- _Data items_
■ ■ ■ ■ ■
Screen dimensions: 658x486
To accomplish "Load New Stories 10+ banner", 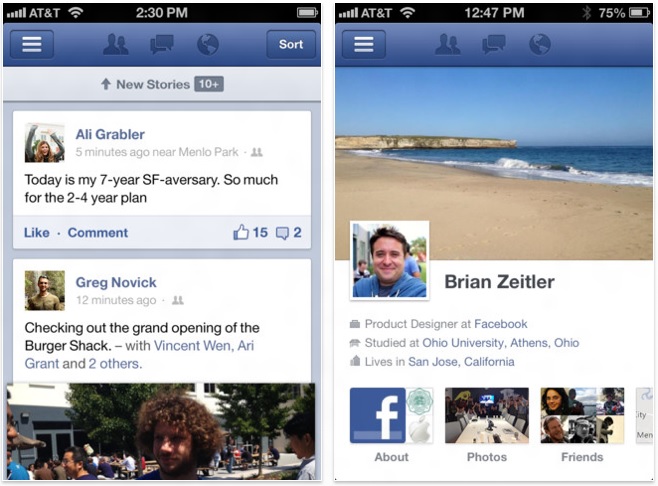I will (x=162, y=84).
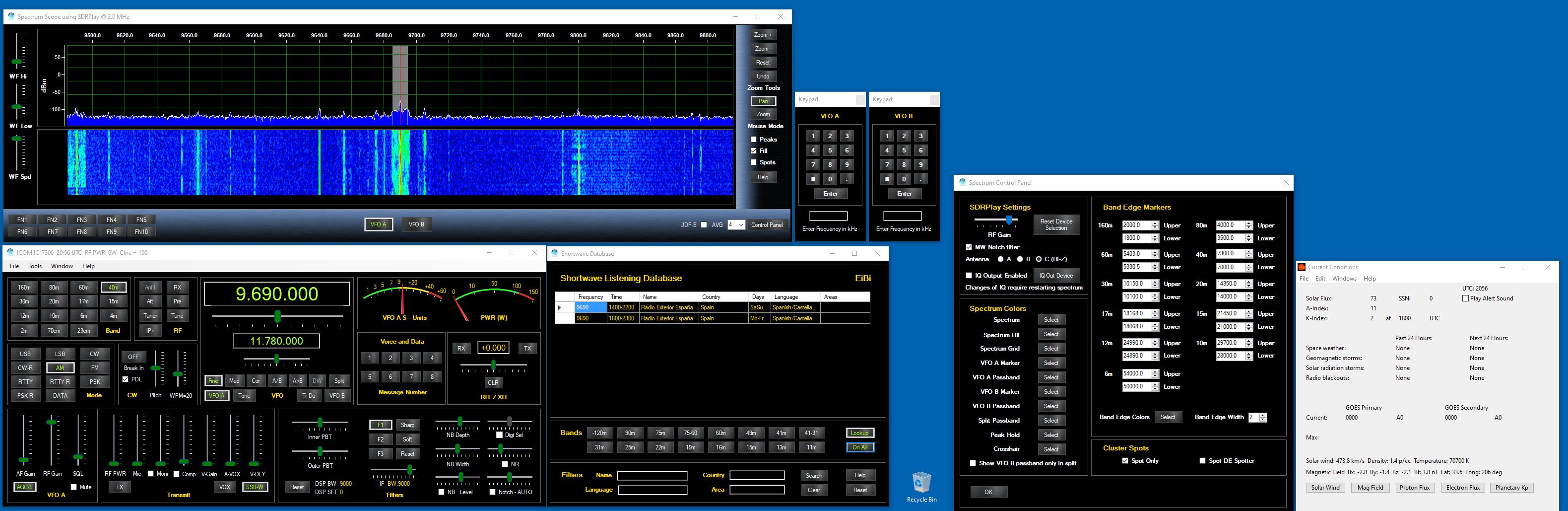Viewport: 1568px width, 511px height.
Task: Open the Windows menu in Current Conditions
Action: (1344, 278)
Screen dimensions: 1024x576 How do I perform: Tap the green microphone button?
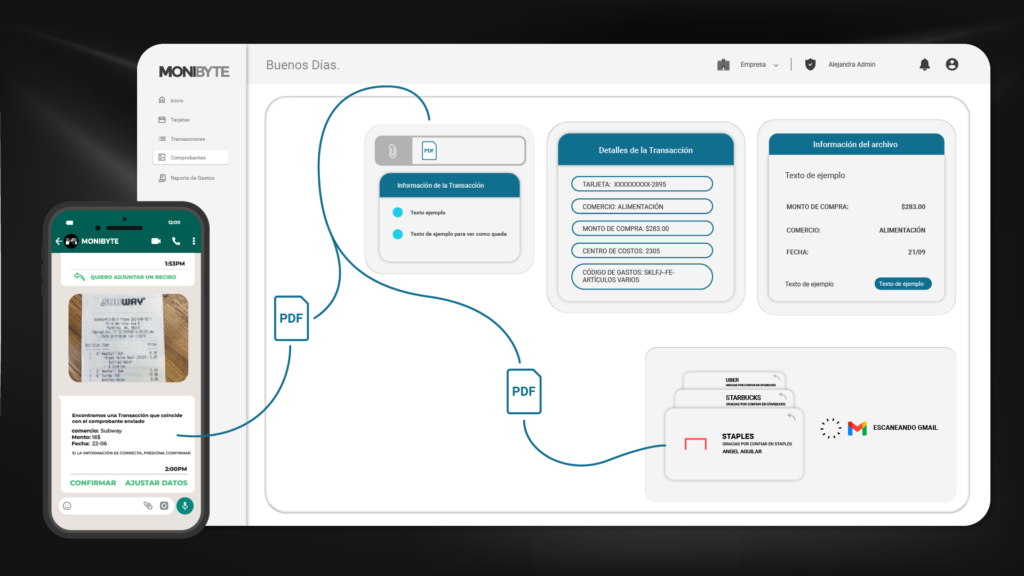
■ ■ ■ ■ ■
- _TASK TO CARRY OUT_
Pick out and copy the lines of the entries that hold the string "Screen".

- _PROBLEM SOLUTION_
Screen dimensions: 658x486
Screen dimensions: 1024x576 How do I perform: Tap the green microphone button?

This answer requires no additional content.